Il y a ici un studio de cinéma, et Jean-Michel Humeau, co-fondateur des éditions de la Chambre d’échos, est réalisateur et directeur de la photographie. Il a fait des films sur mai 68, et ce documentaire sur les Lip que nous avions tant aimé, avec Josette, il y a une quinzaine d’années (L’imagination au pouvoir – mes parents se sont rencontrés à une manifestation de soutien aux LIP en grève et je conserve à mon poignet une montre Dauphine LIP, trésor de guerre du mouvement mené par ces gens dignes et courageux). D’ailleurs, me dis-je, les pavés arrachés doivent être un hommage à mai 68, cela fait partie de la mise en scène, et si d’aventure on lit un jour ces lignes on pensera que tout a été fait extrait, après coup, pour filer la thématique cinématographique, alors que pas du tout, j’avance simplement dans cette impasse au bout de laquelle je m’étonne de ne pas trouver d’issue, ce qui est pourtant fréquent pour les impasses, après quoi je fais demi-tour et me retrouve à nouveau dans la rue.

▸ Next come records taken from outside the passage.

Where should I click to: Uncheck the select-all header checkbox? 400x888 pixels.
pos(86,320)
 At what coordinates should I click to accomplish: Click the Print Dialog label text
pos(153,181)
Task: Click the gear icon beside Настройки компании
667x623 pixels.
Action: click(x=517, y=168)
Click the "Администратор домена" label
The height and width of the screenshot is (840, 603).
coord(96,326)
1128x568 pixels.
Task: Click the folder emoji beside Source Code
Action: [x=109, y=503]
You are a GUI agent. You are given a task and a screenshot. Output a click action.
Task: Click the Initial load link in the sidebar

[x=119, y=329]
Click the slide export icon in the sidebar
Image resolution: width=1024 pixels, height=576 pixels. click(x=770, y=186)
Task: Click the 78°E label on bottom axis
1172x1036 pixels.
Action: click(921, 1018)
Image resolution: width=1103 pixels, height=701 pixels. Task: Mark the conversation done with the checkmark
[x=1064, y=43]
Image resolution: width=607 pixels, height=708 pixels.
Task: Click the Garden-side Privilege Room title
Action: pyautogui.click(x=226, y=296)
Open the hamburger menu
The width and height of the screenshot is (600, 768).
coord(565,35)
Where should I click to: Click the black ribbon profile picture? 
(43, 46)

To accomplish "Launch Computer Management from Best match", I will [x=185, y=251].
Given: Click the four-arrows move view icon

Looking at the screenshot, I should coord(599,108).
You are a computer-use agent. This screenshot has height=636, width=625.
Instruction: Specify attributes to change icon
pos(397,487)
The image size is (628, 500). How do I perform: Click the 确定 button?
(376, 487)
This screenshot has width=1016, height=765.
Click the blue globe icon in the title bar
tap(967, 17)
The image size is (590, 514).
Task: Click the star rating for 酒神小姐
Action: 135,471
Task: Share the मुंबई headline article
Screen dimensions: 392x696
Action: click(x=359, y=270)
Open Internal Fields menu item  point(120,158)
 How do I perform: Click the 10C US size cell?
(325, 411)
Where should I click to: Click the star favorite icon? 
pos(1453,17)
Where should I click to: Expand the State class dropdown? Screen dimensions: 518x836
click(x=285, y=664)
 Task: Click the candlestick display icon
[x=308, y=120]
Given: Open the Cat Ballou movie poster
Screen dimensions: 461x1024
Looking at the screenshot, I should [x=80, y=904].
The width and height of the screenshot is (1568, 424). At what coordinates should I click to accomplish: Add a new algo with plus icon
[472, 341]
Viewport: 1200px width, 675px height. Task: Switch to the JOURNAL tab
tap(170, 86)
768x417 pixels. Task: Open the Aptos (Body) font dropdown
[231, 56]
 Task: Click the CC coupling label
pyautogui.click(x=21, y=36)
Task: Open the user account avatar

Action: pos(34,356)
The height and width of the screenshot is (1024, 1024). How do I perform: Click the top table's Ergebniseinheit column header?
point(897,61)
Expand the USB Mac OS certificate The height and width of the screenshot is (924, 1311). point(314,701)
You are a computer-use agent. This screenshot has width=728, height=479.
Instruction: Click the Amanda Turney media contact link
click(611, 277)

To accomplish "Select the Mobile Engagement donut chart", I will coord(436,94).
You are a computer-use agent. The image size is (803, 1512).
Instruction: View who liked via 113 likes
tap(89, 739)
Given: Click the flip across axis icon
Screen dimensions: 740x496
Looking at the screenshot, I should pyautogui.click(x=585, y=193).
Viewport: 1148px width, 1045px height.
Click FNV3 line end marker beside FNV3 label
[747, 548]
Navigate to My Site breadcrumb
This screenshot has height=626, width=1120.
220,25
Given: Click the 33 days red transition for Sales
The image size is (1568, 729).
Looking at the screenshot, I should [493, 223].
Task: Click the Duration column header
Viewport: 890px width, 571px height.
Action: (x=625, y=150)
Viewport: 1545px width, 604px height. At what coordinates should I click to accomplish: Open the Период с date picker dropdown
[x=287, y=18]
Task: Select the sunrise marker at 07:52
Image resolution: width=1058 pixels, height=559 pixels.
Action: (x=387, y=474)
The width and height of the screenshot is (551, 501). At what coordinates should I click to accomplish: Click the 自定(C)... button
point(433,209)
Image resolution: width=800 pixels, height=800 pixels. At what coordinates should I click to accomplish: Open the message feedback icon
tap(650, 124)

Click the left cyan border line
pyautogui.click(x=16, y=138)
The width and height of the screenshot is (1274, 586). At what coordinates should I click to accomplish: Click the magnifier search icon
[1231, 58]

La cohue m’accable de plus en plus et je me dis que ce qu’il me faudrait vraiment trouver en attendant l’heure du rendez-vous, c’est un lieu tranquille, pas un bar, surtout pas, mais un tout petit square sans personne, avec très peu de sollicitations. Une fois de plus je suis très en avance, 1h30 à attendre, et je tourne en rond un peu nerveusement…

Le temps. Le temps passe. Le temps presse. Marcel n’a pas pu terminer les corrections de La prisonnière et Albertine disparue, qui sont pleins de redites et de radotages sur la jalousie, ce sont les rares pages de La recherche qui ne me parlent absolument pas, qui me semblent même donner de l’amour une vision aberrante liée seulement aux spécificités de l’individu Proust, alors que ses réflexions sur le temps sont universelles.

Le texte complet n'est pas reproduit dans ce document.